彼女がそこまでの動作をするまでの間に、彼の掌から剣は引き抜かれ、『黒の血鞭』が傷口で蠢き、傷を殆ど修復していた。引き抜かれた剣がザシュッ、と音をたてて地面に突き刺さる。
「……化け物め」
「昔良く言われたよ」
と言っても人間の頃だがーーーーーとまでは言わず、リディウムはそこで会話を終わらせた。
「フギャッ!?」
「きゃっ……兄さん!?」
リディウムと少女が睨み合っていた時、突然、フィリアの兄が情けない声をあげて倒れ伏した。まるで、壁に衝突したかのように。
「……ごめんねぇ……もう聖域化しちゃってるの。この辺りは」
「聖域化…!?馬鹿なッ!!」
彼の悲鳴を聞き、調子を取り戻したアグネルが発した『聖域化』という言葉に、リディウムは過剰に反応した。
「そ、本来なら私にはまだ使えない力なんだけど…………」
そう言い、アグネルは赤いローブから、漆黒の玉を取り出し、玩具を自慢する子供のようにリディウムの前に翳した。
「これなーんだ?」
「………………ッ!!」
それを目にした瞬間、リディウムの瞳孔が一気に狭まった。
「アハハッ、見覚えあるよねぇ?貴方の呪いその物………貴方の『鍵玉』だよぉ?」
「……お前が何故それを持っている?」
「えへへ……『白の神殿』に置いてあったんだよぉ?簡単に盗み……いや、借りてこられたよ?」
悪戯がバレて親に言い訳するかのように、舌を出してアグネルは答えた。
「それにしても……すごいねぇ、コレ。物凄い魔素が内包されてるんだよぉ?」
殺気の籠った邪悪な笑みを浮かべながら自慢げに言う彼女を、リディウムはその数倍の殺気を込めて睨み付けた。
「……成る程な。

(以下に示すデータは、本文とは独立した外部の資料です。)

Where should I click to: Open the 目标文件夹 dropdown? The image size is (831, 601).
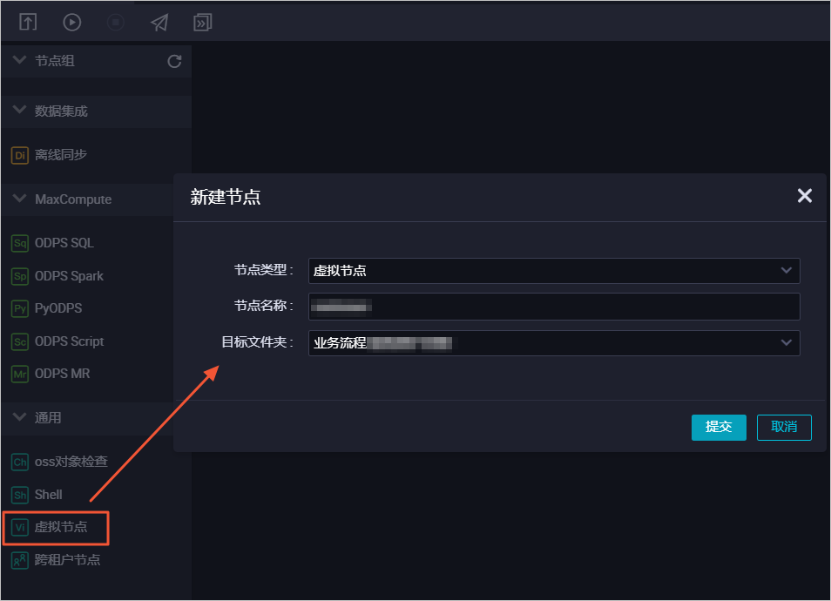coord(554,343)
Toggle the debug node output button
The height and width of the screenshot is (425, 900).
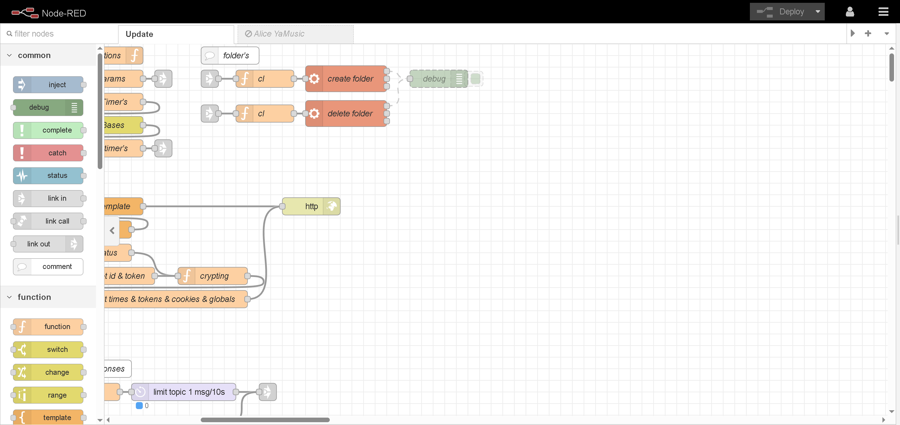click(475, 79)
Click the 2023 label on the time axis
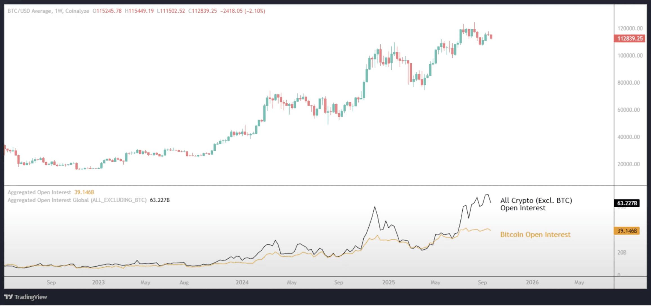 coord(98,282)
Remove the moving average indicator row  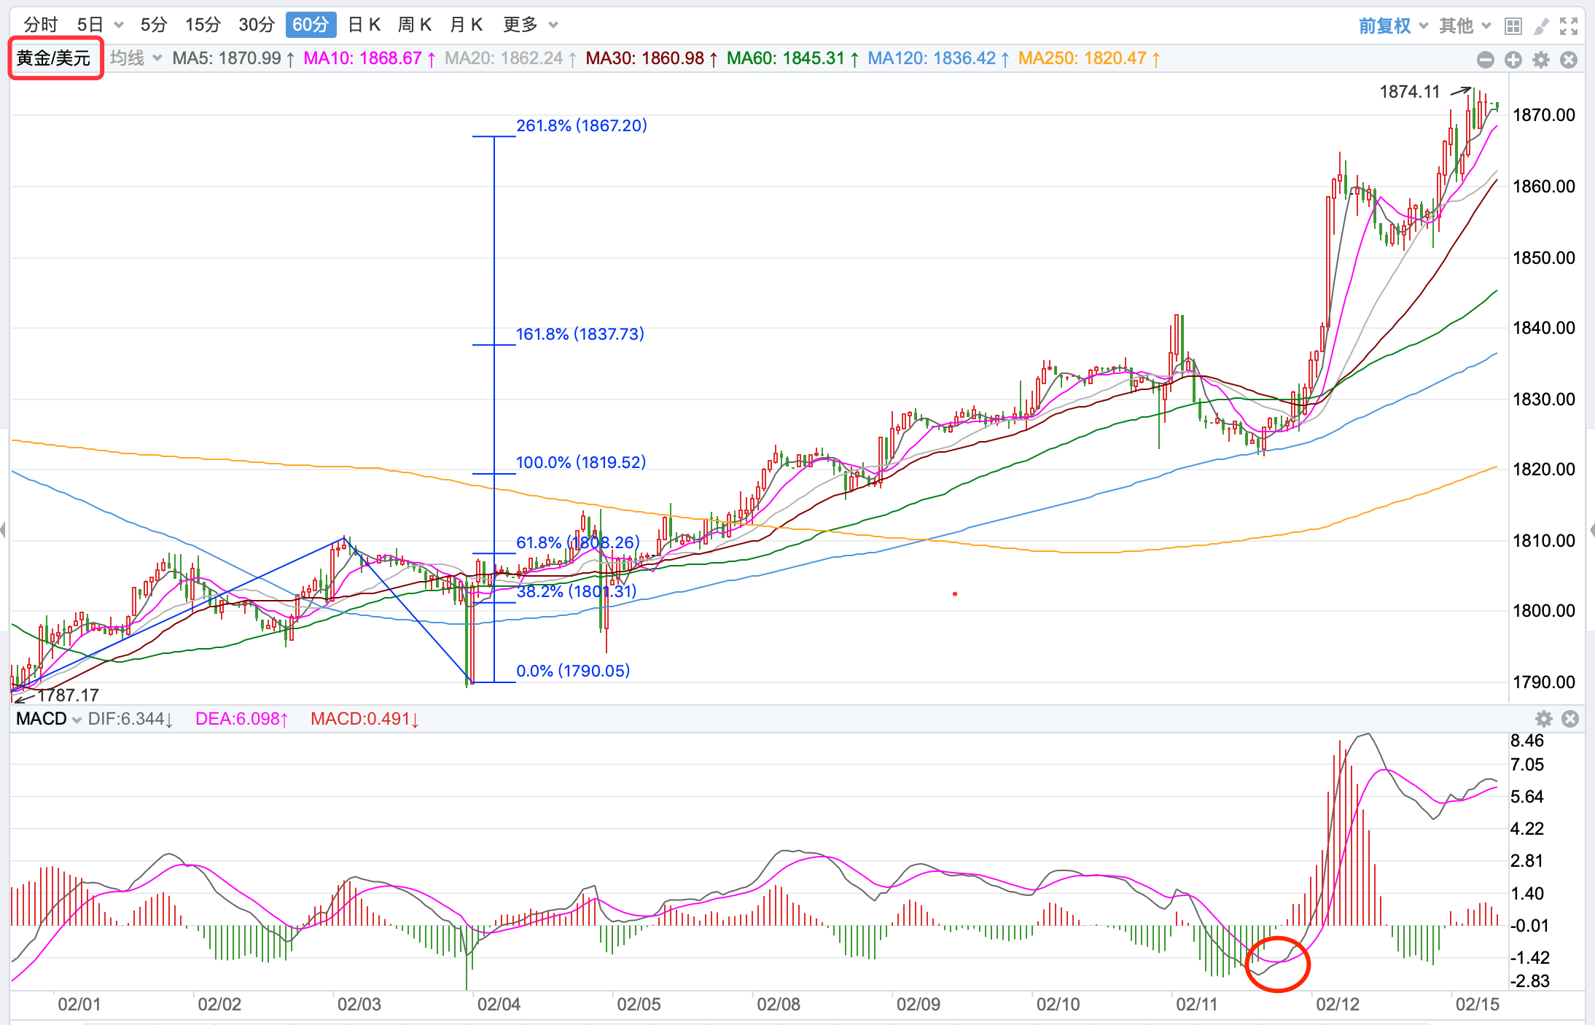(1569, 60)
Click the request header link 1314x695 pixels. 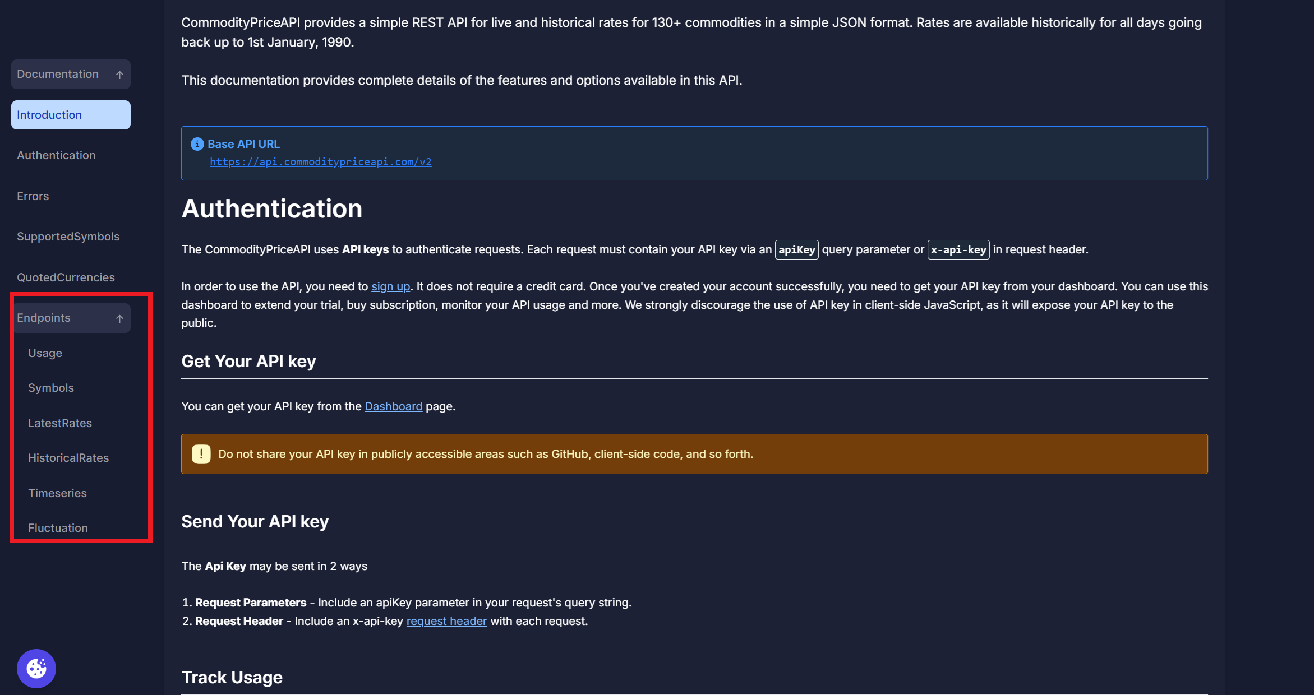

本来、幼龍には扱えない龍の魔素を鍵玉を使って無理矢理行使している訳か」
「そういうこと~♪」
アグネルは、今度は明るい朗らかな笑みを浮かべながら間の抜ける話し方でそう言った。
「…単刀直入に聞こう……お前の目的は何だ?」
「……貴方を殺すこと」
「…なら話が早い」
感情の一切感じられない声でそう呟き、リディウムは右の掌を相手に翳す。
「…その鍵玉を返してもらうッ!!」
「………白龍様に捨てられた龍の分際でッ!!呪いを掛けられたお前なんて、すぐに潰してやるッ!!」
激昂したアグネルは剣を正面に構え、地面を凄まじい勢いで蹴り、リディウムに向けて一気に突っ込んだ。リディウムは直ぐ様それに反応し、地面に刺さっている剣を引き抜き、黒の魔素を染み渡らせる。
「付与術式……『黒の墓標』」
リディウムがそう呟いた瞬間、彼が握っていた剣が一瞬の内にして黒く染まり、大型の十字架に変化した。刃も何もついていない、剣を相手取るにはあまり向いていないようにも見えるが。
ガキィィィィィィンッ!!
凄まじい金属音をあげ、剣と十字架が激突する。力は互角ーーーー否、リディウムの方が強い。
「バカな……呪いを掛けられてここまでの力が?」
「そう言うことだ」
リディウムが剣をアグネルごと吹き飛ばした。アグネルはそのまま数メートル程吹き飛ばされ、地面に激突する。その威力は、吹き上がった砂塵の量を見れば、誰の目にでも明らかだろう。
「悪いが…俺は同胞を潰して罪悪感に浸れるほど優しくない。殺してでも奪い取らせてもらうッ!!」
追い討ちを掛けるべく、リディウムがアグネルの元に走り出した。